>> begin Supplied passage

Summary of Unveiling the Power Of Self-supervision For Multi-view Multi-human Association and Tracking, by Wei Feng et al.
Unveiling the Power of Self-supervision for Multi-view Multi-human Association and Tracking
by Wei Feng, Feifan Wang, Ruize Han, Zekun Qian, Song Wang
First submitted to arxiv on: 31 Jan 2024
Categories
- Main: Computer Vision and Pattern Recognition (cs.CV)
- Secondary: Artificial Intelligence (cs.AI)
GrooveSquid.com Paper Summaries
GrooveSquid.com’s goal is to make artificial intelligence research accessible by summarizing AI papers in simpler terms. Each summary below covers the same AI paper, written at different levels of difficulty. The medium difficulty and low difficulty versions are original summaries written by GrooveSquid.com, while the high difficulty version is the paper’s original abstract. Feel free to learn from the version that suits you best!

>> end Supplied passage
>> begin Records for processing

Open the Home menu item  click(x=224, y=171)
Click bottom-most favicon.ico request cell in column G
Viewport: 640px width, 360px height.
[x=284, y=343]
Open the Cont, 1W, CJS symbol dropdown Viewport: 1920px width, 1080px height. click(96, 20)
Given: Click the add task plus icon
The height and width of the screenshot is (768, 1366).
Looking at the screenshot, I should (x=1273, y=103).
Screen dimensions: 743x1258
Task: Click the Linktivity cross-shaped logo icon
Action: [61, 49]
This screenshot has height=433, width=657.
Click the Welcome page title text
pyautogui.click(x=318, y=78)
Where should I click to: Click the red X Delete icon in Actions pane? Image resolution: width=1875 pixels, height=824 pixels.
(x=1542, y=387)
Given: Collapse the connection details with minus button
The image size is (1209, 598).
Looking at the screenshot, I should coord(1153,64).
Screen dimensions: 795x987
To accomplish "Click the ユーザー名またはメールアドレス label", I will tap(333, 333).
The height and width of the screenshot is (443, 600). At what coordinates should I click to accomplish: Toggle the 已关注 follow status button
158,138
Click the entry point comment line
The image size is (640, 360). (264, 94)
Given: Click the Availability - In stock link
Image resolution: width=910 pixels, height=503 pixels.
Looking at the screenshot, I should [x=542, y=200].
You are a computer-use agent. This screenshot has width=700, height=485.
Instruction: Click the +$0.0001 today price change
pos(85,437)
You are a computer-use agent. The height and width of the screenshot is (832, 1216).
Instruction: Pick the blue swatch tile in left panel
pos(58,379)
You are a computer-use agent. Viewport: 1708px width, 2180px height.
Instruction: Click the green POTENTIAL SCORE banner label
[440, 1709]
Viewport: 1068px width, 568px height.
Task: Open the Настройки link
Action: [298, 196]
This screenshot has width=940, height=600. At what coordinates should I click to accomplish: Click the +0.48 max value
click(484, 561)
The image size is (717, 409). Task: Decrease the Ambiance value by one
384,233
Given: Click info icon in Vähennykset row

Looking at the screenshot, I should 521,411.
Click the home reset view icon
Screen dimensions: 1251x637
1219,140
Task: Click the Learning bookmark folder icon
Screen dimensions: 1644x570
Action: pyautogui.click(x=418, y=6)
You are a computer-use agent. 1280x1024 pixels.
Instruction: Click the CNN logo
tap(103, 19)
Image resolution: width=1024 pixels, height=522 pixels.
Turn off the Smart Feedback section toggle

>> end Records for processing

__The tasks__:
1. Reproduce word for word the part of the paper summary that begins at the words "Summary of Unveiling" and stops after the words "Pattern Recognition (cs.CV)".
2. Change "plus icon" to "plus button" in the listing from its first line through the line that contains "Action: [61, 49]", leaving everything else unchanged. Return only those lines.

__Final results__:
1.
Summary of Unveiling the Power Of Self-supervision For Multi-view Multi-human Association and Tracking, by Wei Feng et al.
Unveiling the Power of Self-supervision for Multi-view Multi-human Association and Tracking
by Wei Feng, Feifan Wang, Ruize Han, Zekun Qian, Song Wang
First submitted to arxiv on: 31 Jan 2024
Categories
- Main: Computer Vision and Pattern Recognition (cs.CV)

2.
Open the Home menu item  click(x=224, y=171)
Click bottom-most favicon.ico request cell in column G
Viewport: 640px width, 360px height.
[x=284, y=343]
Open the Cont, 1W, CJS symbol dropdown Viewport: 1920px width, 1080px height. click(96, 20)
Given: Click the add task plus button
The height and width of the screenshot is (768, 1366).
Looking at the screenshot, I should (x=1273, y=103).
Screen dimensions: 743x1258
Task: Click the Linktivity cross-shaped logo icon
Action: [61, 49]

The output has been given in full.